◆ REQUIRED WORK
The output should contain the listing word for word and no pictures.

◆ EXERCISE INPUT
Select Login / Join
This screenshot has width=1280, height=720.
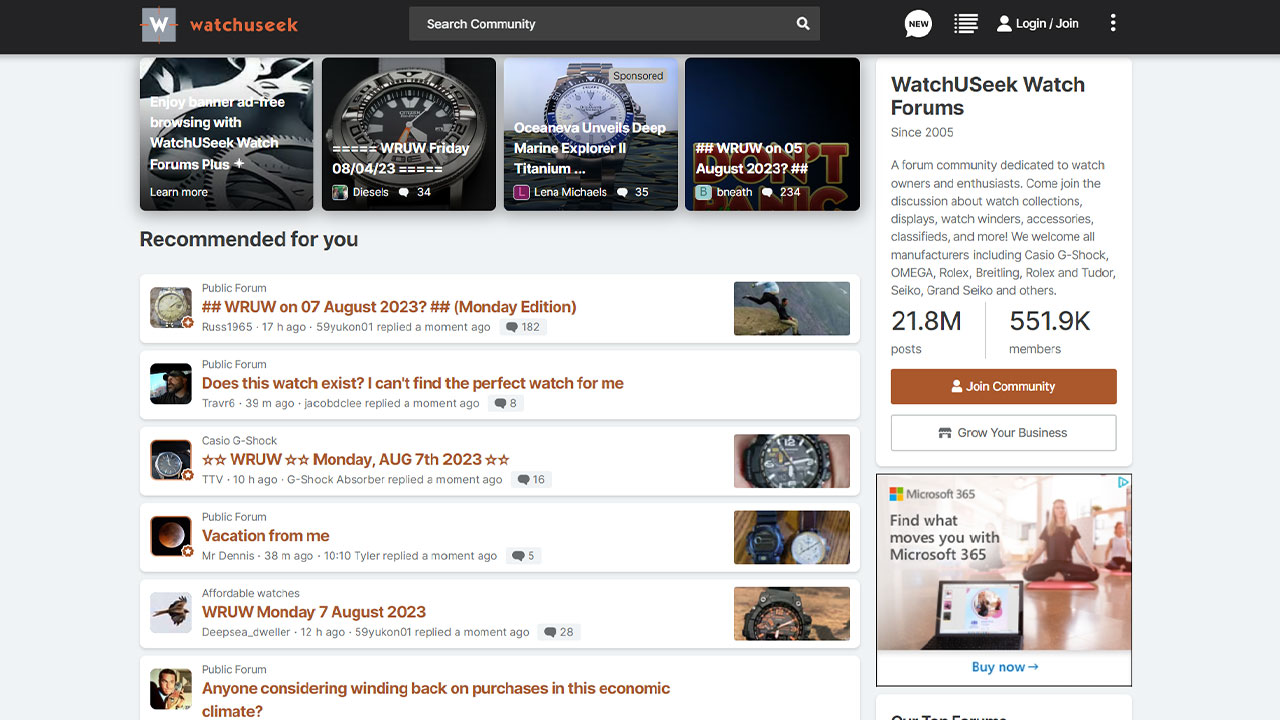[1037, 23]

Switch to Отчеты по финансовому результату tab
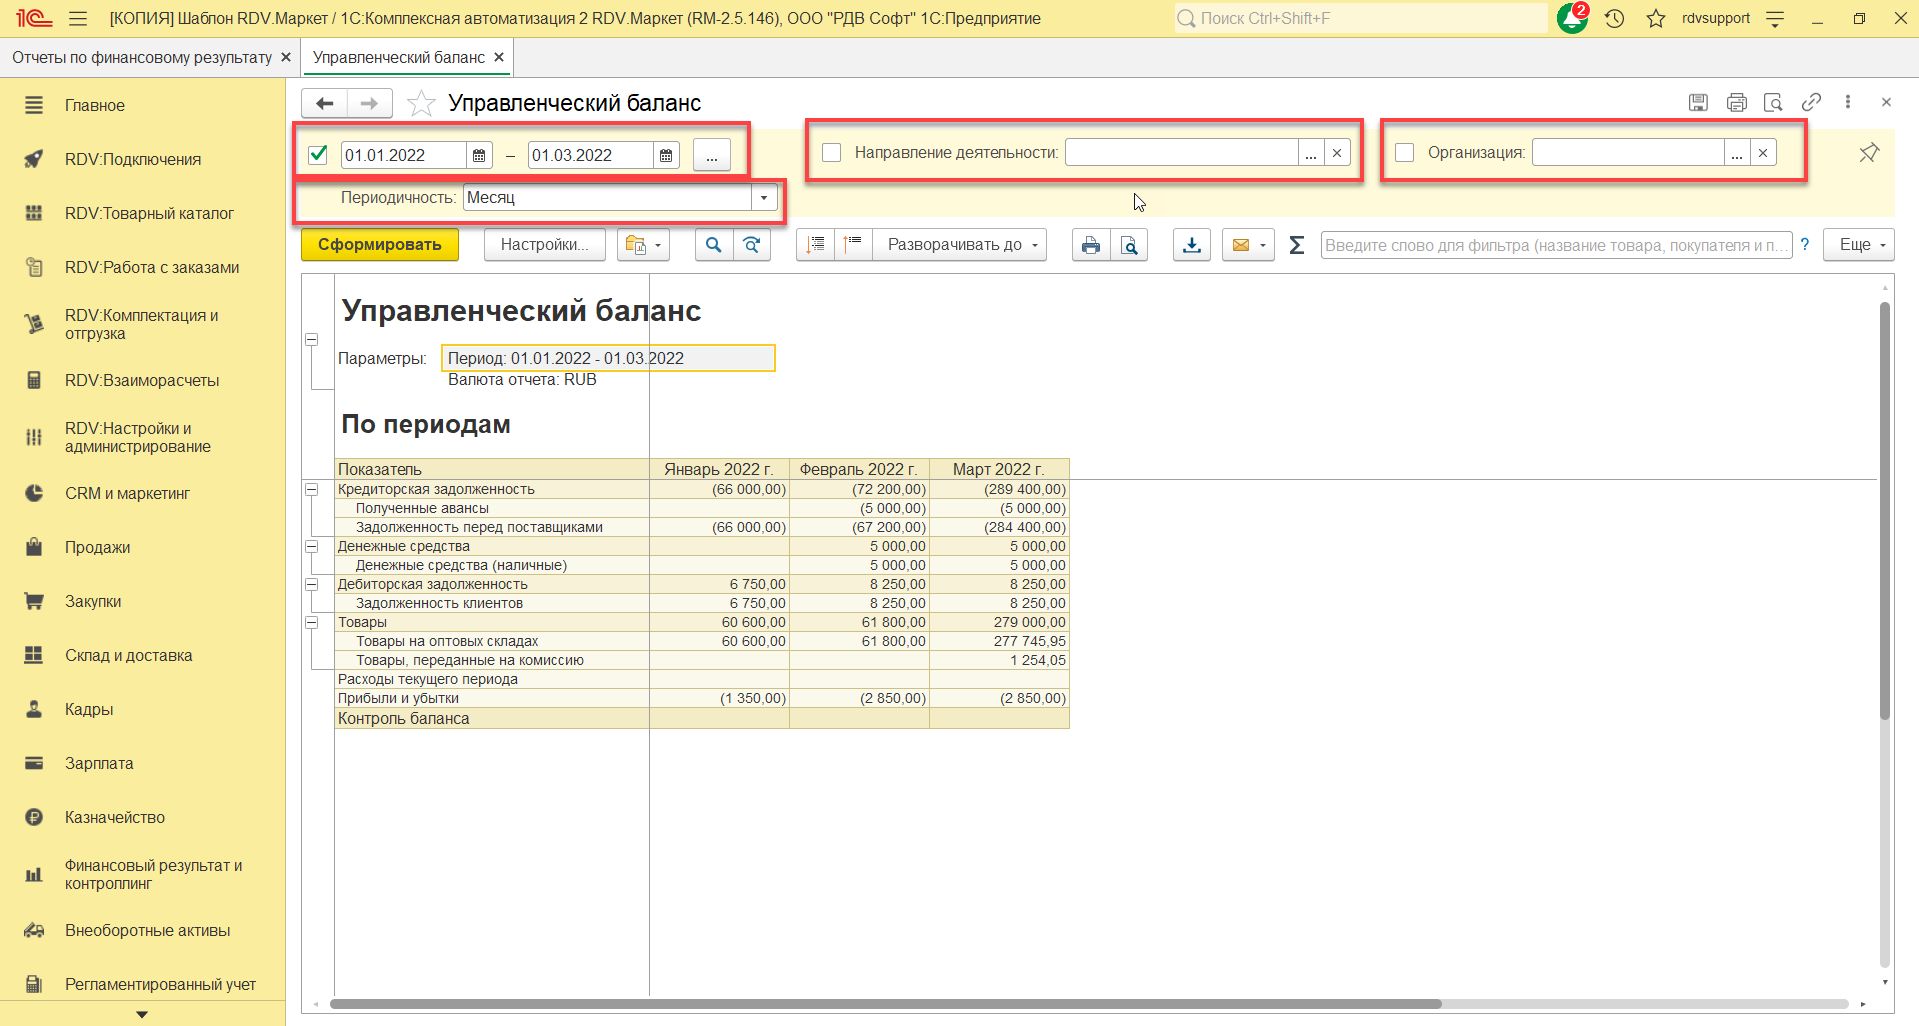[142, 58]
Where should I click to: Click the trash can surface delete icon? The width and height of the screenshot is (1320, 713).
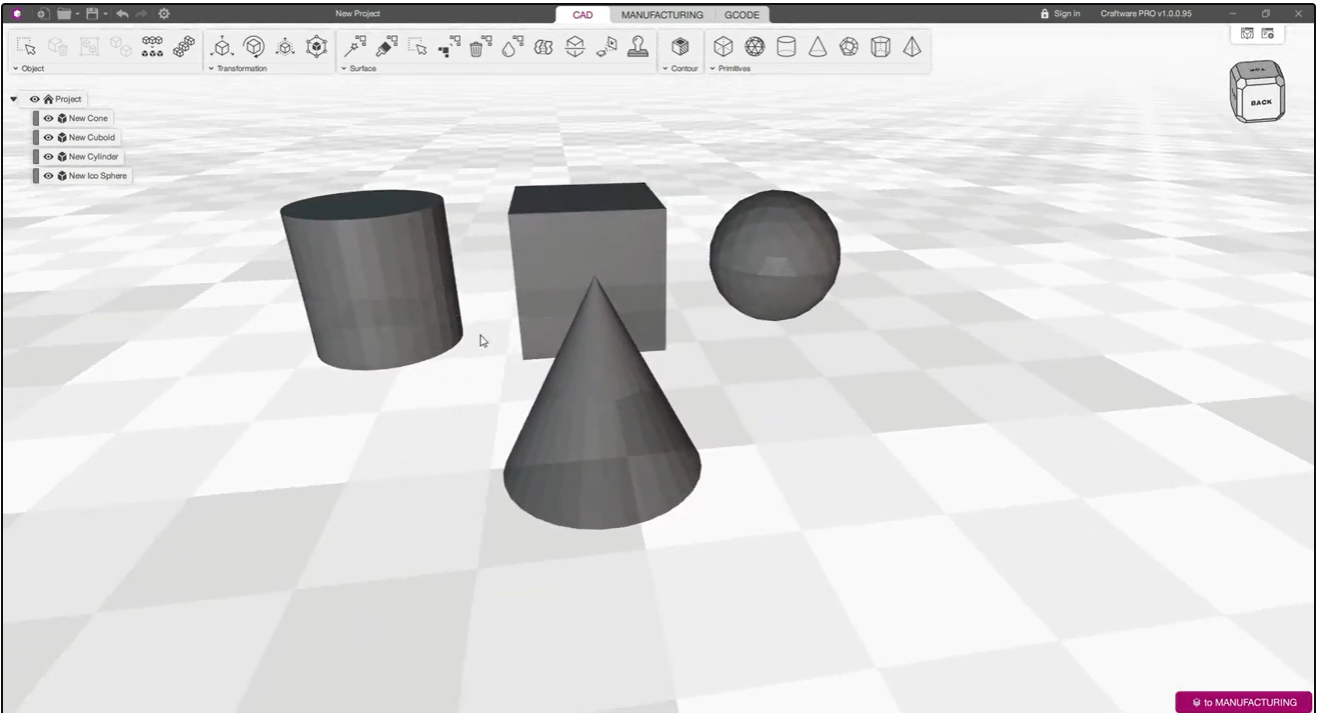(479, 47)
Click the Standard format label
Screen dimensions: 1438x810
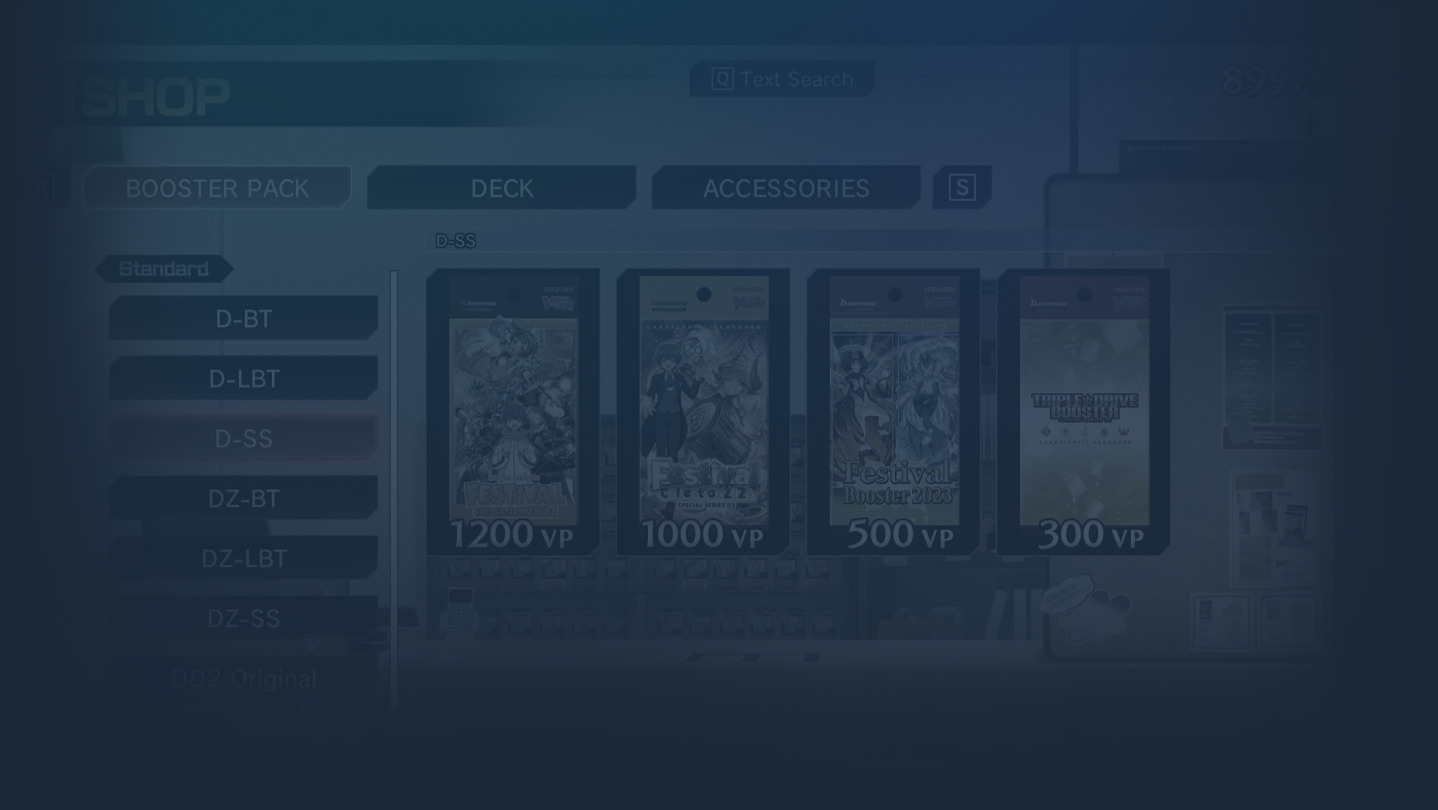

◆ RESULT OF THE TASK
Select Login / Join
This screenshot has width=1280, height=720.
[1037, 23]

Switch to Отчеты по финансовому результату tab
[142, 58]
Where should I click to: Click the trash can surface delete icon? The width and height of the screenshot is (1320, 713).
(479, 47)
Click the Standard format label
Screen dimensions: 1438x810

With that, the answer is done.